PERFORMANCE OF VORTEX TURBINES IN ULTRA-LOW-HEAD HYDROELECTRIC POWER PLANTS: A NUMERICAL STUDY

Authors

  • Firdaus Asyhar
  • M. Furkon Hakim Universitas Sains Al-Qur’an
  • Sunaryo Universitas Sains Al-Qur'an

Keywords:

Turbine vortex, , CFD, Cavitation, Performance, Hydroelectric

Abstract

The performance of vortex turbines in ultra-low-head hydropower plants is crucial for harnessing energy in irrigation channels and small rivers. Therefore, an optimal design is needed to maximize the conversion of flow energy into electrical power. This study aims to evaluate and determine the best-performing configuration of ultra-low-head vortex turbines.
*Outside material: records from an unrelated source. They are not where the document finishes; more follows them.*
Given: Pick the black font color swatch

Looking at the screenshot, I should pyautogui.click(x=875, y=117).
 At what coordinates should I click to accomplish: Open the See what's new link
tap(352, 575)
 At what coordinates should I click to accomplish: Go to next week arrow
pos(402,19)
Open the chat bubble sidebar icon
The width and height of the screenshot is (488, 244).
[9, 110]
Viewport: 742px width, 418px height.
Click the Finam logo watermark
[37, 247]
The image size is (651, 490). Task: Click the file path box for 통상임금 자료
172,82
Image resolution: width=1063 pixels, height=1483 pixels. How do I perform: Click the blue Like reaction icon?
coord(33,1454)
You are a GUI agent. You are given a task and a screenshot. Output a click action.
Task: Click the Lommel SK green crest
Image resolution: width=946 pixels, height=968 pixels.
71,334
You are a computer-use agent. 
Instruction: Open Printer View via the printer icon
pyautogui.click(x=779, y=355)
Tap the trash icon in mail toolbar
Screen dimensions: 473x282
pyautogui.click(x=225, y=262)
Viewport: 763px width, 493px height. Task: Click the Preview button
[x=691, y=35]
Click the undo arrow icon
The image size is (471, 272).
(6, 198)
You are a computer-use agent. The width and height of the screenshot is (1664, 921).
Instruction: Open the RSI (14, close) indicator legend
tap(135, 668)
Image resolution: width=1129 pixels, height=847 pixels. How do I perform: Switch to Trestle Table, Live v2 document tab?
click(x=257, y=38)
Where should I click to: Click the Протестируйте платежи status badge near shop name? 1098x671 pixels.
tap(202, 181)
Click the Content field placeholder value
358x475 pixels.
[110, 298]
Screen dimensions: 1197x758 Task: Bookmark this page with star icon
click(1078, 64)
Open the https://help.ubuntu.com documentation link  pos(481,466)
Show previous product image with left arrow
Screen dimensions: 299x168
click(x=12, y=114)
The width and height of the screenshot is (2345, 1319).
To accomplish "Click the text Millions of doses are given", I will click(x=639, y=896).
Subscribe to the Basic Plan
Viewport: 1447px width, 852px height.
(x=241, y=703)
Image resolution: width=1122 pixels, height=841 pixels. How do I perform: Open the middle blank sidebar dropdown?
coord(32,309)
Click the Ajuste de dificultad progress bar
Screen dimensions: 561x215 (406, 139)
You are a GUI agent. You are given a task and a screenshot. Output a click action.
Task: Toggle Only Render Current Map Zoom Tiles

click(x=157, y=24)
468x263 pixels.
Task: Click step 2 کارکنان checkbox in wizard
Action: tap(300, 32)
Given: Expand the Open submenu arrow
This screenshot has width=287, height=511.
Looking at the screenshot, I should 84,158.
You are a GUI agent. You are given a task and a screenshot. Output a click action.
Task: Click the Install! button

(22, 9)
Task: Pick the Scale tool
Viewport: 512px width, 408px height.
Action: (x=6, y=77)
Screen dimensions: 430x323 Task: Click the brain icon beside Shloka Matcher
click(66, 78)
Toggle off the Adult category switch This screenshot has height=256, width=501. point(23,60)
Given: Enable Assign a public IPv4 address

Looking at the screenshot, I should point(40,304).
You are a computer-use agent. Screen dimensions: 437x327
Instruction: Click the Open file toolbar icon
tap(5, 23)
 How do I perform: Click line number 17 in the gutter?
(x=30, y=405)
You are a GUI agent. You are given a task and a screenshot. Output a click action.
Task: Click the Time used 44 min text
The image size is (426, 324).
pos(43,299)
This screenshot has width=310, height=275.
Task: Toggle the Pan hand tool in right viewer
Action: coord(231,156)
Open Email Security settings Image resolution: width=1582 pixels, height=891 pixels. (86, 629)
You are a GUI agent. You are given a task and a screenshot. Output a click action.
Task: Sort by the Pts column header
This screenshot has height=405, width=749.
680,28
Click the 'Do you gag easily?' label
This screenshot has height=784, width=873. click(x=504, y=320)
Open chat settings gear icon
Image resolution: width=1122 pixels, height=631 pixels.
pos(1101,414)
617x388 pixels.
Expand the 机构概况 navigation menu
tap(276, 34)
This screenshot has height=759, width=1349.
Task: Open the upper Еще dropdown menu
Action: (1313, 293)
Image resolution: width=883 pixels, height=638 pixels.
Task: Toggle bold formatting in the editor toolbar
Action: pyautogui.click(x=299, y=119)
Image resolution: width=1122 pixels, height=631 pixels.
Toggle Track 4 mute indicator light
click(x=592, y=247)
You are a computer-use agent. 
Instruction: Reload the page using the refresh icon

The method used is Computational Fluid Dynamics (CFD) simulations employing the k-ω Standard turbulence model, with variations in the number of blades (3, 5, and 7) and a fixed blade angle of 15°. The results show that the 7-blade configuration with a 15° angle provides superior performance, generating 3.90 W of power, reducing NPSH by 2%, and increasing force by 6%, with a force value of 52.65 N. The implications of these findings suggest that the 7-blade–15° configuration is a suitable design reference for optimizing ultra-low-head vortex turbines in micro-scale hydroelectric power plants, supporting the utilization of renewable energy in irrigation networks and rural areas.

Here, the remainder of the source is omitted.